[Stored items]

* * * *

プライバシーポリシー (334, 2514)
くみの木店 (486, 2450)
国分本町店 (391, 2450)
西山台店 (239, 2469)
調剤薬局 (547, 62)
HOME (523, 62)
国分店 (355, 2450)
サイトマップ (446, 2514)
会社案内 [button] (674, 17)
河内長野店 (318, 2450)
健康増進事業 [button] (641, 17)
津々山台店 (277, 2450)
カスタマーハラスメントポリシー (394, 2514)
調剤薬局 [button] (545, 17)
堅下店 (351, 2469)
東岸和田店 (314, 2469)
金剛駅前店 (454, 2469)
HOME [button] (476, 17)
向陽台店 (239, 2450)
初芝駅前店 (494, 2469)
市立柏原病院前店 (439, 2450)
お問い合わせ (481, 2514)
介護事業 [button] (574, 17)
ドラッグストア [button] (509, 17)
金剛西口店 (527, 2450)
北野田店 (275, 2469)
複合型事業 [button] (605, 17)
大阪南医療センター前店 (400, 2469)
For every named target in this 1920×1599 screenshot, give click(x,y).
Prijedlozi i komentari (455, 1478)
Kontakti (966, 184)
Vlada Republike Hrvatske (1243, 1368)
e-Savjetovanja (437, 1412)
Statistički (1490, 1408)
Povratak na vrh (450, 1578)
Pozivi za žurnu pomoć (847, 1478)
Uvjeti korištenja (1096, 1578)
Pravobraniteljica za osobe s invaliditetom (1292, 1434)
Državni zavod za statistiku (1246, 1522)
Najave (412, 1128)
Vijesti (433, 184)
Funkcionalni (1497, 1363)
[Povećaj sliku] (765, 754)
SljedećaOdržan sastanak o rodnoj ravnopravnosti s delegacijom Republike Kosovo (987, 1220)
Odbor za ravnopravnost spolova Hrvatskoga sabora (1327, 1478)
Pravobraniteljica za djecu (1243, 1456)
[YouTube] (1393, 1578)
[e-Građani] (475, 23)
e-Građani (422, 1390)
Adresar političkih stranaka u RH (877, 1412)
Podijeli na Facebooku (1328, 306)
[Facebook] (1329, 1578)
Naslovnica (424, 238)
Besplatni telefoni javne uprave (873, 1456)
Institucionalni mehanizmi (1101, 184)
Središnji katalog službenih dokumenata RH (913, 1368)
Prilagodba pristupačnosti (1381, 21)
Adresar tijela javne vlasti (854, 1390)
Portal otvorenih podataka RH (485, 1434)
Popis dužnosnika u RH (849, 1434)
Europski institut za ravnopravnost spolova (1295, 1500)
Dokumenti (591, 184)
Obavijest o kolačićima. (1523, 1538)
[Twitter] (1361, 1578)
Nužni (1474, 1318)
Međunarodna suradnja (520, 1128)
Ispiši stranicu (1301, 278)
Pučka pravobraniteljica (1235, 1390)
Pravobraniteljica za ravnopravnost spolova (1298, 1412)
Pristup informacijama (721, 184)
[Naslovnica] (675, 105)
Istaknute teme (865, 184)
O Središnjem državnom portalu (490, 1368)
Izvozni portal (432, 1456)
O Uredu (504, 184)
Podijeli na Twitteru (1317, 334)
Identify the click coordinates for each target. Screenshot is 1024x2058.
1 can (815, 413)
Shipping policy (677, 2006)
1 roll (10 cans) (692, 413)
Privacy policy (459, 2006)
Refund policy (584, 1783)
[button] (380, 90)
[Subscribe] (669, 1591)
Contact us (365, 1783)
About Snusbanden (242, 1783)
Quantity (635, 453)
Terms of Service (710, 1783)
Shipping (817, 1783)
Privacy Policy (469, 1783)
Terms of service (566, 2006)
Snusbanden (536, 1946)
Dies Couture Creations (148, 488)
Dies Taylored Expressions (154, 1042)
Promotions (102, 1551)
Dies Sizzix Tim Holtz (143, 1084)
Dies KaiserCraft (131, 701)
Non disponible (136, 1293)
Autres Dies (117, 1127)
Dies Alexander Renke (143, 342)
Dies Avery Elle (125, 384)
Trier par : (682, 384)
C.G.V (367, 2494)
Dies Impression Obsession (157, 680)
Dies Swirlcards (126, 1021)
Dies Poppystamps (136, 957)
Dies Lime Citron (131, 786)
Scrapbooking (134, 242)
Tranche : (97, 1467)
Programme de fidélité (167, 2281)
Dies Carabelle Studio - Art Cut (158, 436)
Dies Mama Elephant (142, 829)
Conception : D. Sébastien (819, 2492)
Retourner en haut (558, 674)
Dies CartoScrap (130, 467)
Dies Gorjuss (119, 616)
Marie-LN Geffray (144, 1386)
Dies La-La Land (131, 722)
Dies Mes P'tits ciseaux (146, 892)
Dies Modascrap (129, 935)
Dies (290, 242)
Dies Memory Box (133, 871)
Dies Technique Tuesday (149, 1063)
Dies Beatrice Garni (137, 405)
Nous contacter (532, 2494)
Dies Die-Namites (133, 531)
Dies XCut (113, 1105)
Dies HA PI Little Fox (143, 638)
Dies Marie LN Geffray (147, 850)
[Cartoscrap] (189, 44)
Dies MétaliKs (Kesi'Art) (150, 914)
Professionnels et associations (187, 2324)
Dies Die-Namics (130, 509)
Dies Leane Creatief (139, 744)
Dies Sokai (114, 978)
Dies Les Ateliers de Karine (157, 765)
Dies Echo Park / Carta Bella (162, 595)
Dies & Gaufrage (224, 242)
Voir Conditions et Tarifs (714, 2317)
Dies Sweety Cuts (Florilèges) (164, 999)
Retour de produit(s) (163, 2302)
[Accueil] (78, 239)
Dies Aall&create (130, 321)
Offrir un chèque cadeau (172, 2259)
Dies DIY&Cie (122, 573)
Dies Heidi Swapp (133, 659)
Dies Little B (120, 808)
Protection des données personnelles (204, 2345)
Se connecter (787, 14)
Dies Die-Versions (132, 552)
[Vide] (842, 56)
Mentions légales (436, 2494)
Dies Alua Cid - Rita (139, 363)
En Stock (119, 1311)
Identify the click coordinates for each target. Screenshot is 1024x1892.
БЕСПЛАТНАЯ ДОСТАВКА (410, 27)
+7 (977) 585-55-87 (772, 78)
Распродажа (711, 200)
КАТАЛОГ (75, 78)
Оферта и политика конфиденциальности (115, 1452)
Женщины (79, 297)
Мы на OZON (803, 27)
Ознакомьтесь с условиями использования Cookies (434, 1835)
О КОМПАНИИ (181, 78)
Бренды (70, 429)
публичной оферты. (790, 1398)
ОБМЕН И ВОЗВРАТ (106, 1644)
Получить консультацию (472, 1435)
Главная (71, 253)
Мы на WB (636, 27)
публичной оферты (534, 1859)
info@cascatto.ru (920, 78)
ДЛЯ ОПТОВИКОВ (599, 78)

* * * *

■ About this exercise ■
Look back at the entries above. Retype the line with "Državni zavod za statistiku (1246, 1522)", the line with "Odbor za ravnopravnost", and all lines in between.

■ Solved exercise ■
Državni zavod za statistiku (1246, 1522)
Najave (412, 1128)
Vijesti (433, 184)
Funkcionalni (1497, 1363)
[Povećaj sliku] (765, 754)
SljedećaOdržan sastanak o rodnoj ravnopravnosti s delegacijom Republike Kosovo (987, 1220)
Odbor za ravnopravnost spolova Hrvatskoga sabora (1327, 1478)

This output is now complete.